General information
- Type: Blimp (non-rigid airship)
- National origin: United States
- Manufacturer: Goodyear Tire and Rubber Company
- Primary user: United States Navy
- Number built: 1

= K-1 (airship) =

The K-1 was an experimental blimp designed by the United States Navy in 1929. The K-1 was not the prototype of the later K-class blimps.

==Procurement==
Due to the inability to get Congressional approval for the construction of an airship, the navy used the ploy of ordering a "universal" control car (type J/K) which could be used on the J-class blimps from the Naval Aircraft Factory. An order was placed with Goodyear Tire and Rubber Company for an envelope to hold "experimental gases". To complete the deception, there is no record of the US Navy assigning a serial number to the K-1, and standard Army TC-class blimp tail fins were procured from Goodyear.

==Design==
Unlike past Navy blimps, the control car was not suspended from external cables, but was hung from cables attached to the top of the envelope, and the car was carried flush against the envelope as in modern blimps. The control car carried bunks and a galley so that a relief crew could be carried, and was completely enclosed. The K-1 was also the first Navy blimp to have a taxi wheel. Like the Graf Zeppelin, the fuel for the K-1 was "blau gas" a mixture of combustible gases with the same density as air, which meant that the valving of gas as the fuel was consumed was not necessary. The only serious drawback was the tendency of the fuel to leak into the helium which then could not be run through the Lakehurst purification plant, which meant the expensive helium had to be vented to atmosphere when too contaminated or an overhaul was necessary.

==Operations==
K-1 was assembled at Lakehurst, New Jersey in late 1931. After tests it was based at Cape May. In November 1931 K-1 was being moved into the hangar when a gust of wind blew it into a barbed wire fence. The rip cord was pulled and K-1 deflated. The K-1 was shipped to Goodyear at Akron for repair. While under repair the K-1 was fitted with more powerful Wright R-975-20 engines.

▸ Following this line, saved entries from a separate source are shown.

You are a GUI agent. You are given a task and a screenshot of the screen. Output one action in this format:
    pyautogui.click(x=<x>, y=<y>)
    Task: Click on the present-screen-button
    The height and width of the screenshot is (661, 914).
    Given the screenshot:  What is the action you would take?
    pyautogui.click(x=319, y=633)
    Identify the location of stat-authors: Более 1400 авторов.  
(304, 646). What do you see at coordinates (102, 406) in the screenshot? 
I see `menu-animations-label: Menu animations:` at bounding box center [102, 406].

In mid-1933 the K-1 was sent to Lakehurst and after the departure of J-4 to Sunnyvale, was with the ZMC-2, the only flying airships at Lakehurst until 1937. The K-1 last flew in September 1940, and was subsequently used for mooring and snow removal experiments until it was scrapped in October 1941. The K-1 was not a popular airship, tending to fly tail low, and was, despite its amenities, thought to be 'uncomfortable."